• [What you have to do]:
Locate each line in the entries below that contains the string "ASCENDING", and copy those lines.

(Dataset entries)
━━━━━━━━━━━━━━━━

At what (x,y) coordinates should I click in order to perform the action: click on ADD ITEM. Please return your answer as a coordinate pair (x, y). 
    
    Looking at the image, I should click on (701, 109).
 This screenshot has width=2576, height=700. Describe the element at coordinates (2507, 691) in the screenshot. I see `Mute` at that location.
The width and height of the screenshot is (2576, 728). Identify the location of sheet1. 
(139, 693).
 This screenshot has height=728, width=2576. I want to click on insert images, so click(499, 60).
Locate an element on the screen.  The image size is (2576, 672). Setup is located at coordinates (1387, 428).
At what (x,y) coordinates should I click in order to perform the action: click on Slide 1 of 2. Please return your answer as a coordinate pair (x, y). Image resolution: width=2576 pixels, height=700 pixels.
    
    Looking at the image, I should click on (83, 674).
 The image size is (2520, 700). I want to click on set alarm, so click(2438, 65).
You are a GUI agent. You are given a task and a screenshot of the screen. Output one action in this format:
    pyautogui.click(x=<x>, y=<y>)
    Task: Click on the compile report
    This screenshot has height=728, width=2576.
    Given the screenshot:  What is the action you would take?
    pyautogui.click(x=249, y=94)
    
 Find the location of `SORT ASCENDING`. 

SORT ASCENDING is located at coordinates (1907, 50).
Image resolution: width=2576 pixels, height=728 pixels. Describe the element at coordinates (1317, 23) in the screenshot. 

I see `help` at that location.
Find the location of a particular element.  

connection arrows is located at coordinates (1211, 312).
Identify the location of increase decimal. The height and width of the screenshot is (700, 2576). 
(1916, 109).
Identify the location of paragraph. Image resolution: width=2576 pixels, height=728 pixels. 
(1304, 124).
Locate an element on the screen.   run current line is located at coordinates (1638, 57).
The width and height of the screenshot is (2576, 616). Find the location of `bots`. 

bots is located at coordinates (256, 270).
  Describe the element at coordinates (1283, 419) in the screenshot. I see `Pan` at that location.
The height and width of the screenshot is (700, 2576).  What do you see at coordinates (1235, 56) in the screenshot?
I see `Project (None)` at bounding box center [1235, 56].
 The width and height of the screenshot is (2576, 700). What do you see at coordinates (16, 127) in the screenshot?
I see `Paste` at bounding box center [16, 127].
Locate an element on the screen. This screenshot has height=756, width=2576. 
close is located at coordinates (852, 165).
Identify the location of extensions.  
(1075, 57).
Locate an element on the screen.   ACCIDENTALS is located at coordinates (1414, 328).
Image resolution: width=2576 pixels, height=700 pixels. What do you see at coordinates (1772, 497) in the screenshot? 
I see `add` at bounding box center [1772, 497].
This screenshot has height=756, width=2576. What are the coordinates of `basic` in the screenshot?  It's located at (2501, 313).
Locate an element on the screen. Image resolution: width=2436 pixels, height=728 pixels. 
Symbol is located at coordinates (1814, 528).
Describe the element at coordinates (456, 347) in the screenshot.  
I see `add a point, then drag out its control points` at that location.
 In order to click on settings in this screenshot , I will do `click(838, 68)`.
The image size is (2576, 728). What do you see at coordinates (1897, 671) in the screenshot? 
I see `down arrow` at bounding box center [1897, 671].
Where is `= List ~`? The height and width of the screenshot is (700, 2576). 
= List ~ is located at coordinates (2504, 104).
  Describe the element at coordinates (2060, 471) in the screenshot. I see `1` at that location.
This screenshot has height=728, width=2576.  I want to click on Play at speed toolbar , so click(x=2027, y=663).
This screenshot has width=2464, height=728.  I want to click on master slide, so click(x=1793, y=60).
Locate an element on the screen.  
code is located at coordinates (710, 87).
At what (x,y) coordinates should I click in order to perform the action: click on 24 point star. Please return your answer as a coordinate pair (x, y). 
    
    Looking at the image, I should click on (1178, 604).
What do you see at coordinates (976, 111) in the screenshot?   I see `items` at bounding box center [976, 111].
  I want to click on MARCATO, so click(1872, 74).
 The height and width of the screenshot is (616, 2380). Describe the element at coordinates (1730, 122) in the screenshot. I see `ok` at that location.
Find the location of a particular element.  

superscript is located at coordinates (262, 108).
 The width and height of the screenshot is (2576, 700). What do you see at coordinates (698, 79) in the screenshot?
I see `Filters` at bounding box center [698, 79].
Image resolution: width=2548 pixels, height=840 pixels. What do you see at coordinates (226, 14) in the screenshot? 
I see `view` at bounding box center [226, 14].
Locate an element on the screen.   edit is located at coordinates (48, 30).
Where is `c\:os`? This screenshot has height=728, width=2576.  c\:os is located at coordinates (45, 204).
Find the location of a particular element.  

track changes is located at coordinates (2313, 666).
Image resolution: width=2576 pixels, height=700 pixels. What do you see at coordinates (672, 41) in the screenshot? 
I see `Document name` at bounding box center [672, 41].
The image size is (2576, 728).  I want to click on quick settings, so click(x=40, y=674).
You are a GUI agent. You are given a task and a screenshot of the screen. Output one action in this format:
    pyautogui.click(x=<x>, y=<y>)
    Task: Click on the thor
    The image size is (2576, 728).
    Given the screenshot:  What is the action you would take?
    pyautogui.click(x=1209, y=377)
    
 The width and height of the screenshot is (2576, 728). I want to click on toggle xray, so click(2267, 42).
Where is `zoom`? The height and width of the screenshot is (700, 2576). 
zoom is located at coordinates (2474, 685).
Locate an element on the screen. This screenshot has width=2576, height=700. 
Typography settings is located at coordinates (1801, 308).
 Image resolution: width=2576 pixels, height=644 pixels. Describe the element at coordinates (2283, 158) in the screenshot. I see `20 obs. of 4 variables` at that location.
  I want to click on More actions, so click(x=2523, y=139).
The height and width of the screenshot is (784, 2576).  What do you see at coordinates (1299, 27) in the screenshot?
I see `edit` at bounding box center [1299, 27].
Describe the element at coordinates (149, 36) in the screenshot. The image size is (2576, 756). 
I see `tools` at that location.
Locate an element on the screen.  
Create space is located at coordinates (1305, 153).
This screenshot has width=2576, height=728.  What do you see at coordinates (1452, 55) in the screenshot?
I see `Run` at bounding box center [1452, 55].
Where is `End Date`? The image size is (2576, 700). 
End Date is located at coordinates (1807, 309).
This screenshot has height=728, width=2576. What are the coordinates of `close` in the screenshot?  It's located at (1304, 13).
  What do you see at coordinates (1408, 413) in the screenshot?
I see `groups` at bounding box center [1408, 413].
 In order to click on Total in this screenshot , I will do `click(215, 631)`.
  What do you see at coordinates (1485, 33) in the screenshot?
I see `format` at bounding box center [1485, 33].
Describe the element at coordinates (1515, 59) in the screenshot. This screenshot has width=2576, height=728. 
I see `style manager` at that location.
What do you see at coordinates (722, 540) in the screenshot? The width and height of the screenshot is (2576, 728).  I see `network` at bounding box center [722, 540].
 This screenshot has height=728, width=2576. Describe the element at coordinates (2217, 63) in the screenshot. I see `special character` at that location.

━━━━━━━━━━━━━━━━

• [Response to the task]:
 Find the location of `SORT ASCENDING`. 
SORT ASCENDING is located at coordinates (1907, 50).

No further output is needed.